(EXERCISE OBJECTIVE): Continue the text below on holiday shipping surcharges, starting right after its final sentence.

(SELECTED EXTRACT):
---+---

Each year, shipments from both individuals and businesses spike during the holidays. That surge puts pressure on carriers, who respond by making adjustments to their delivery framework. Pickup schedules may shift, capacity gets stretched, and most importantly, rates go up.
To stay profitable or maximize profits, UPS, FedEx, and others impose “peak” surcharges, now often referred to as “demand” surcharges. The result is heavier shipping invoices through the holiday rush. Even the U.S. Postal Service has announced proposed temporary “price changes” (read: increases) in the past. ¹
Carriers say these surcharges are necessary to ‘continue providing our customers with the best possible service.’
For instance, UPS CEO Carol Tomé explained their 2024 holiday rate hikes by noting they were to experience the tightest peak season since 2019. With only 17 days between Thanksgiving and Christmas, and the single highest-volume day in the company’s history that December, she said added costs were unavoidable: “When you have that kind of volume flowing through your network, you have to charge to service them well because you have to hire people and lease aircraft and delivery vehicles so on and so forth.” ²
FedEx EVP and Chief Customer Officer Brie Carere struck a similar note in a June 2024 earnings call: “The team has done a really good job in getting the increase we need to deliver an amazing peak where we do have to expand capacity.” ³
Of course, “best possible service” doesn’t necessarily mean guaranteed deliveries, as shippers have learned over the past five years.

---+---

(LISTED ENTRIES):
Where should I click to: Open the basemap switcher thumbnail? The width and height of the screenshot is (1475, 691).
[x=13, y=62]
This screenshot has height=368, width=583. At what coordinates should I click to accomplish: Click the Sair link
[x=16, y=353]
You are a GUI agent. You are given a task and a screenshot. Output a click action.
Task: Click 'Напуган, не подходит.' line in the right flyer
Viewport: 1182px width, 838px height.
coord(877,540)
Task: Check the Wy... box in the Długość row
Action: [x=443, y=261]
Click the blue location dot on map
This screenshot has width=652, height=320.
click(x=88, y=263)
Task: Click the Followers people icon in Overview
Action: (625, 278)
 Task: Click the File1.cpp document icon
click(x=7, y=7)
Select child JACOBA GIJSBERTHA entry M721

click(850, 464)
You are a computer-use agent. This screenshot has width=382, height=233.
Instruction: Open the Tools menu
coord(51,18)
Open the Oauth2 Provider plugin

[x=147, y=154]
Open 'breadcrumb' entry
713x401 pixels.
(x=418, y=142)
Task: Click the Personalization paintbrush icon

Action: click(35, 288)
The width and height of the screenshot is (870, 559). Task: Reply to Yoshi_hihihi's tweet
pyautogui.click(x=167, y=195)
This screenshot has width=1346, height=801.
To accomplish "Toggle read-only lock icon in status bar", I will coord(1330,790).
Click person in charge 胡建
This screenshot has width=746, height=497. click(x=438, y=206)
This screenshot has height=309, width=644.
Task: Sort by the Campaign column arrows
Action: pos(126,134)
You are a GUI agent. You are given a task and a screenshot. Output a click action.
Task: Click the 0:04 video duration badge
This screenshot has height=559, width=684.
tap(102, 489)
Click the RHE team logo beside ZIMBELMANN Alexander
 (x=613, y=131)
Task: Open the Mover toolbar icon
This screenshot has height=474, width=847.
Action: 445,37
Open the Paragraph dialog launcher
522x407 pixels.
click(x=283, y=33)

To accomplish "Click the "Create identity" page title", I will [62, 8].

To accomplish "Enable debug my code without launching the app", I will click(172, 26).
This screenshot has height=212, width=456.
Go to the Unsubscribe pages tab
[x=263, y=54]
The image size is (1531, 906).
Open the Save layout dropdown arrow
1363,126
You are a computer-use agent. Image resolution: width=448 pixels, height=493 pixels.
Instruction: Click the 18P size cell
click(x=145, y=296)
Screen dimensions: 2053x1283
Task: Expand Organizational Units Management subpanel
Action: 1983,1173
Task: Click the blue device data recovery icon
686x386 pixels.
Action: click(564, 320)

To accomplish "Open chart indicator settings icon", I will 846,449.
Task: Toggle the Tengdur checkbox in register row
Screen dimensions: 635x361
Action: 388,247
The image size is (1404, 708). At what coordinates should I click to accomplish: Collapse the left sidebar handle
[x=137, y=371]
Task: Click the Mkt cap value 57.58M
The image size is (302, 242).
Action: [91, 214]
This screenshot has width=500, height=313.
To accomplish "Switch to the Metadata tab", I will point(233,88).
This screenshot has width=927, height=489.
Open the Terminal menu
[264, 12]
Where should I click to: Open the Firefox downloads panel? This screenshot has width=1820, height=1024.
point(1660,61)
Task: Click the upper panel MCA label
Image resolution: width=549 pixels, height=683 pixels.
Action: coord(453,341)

---+---

(EXERCISE RESPONSE):
Here's What You'll Learn Today
Important FedEx and UPS Peak season surcharge effective dates for 2025-2026
Peak surcharge details
Who is most likely to be impacted by peak surcharges
Planning for Peak season
Ship dates for Christmas Day delivery
How to mitigate package surcharges
Peak vs Demand Surcharges - What’s the difference?
In simple terms, peak refers to the predictable shipping rushes each year—usually around the holidays—when volumes climb sharply. Demand, on the other hand, means any period when carriers face higher-than-usual shipping requests. In practice, unless there’s some extraordinary event driving demand, these periods often line up. That’s why the two terms are often used interchangeably.
UPS makes this explicit in its 2025 Rate and Service Guide, where it states that the term “Demand Surcharges” includes both “peak/demand surcharges” and “peak surcharges,” and that the terms are interchangeable. FedEx has taken it a step further: as of September 4, 2023, they dropped the word “peak” altogether and now only use “demand” to describe these surcharges. ⁴
Why the name change? Could it be that carriers are leaving room to tack on more surcharges? By using “demand” instead of “peak,” they can define their own high-demand periods, rather than sticking only to the well-known, industry-wide peak season dates.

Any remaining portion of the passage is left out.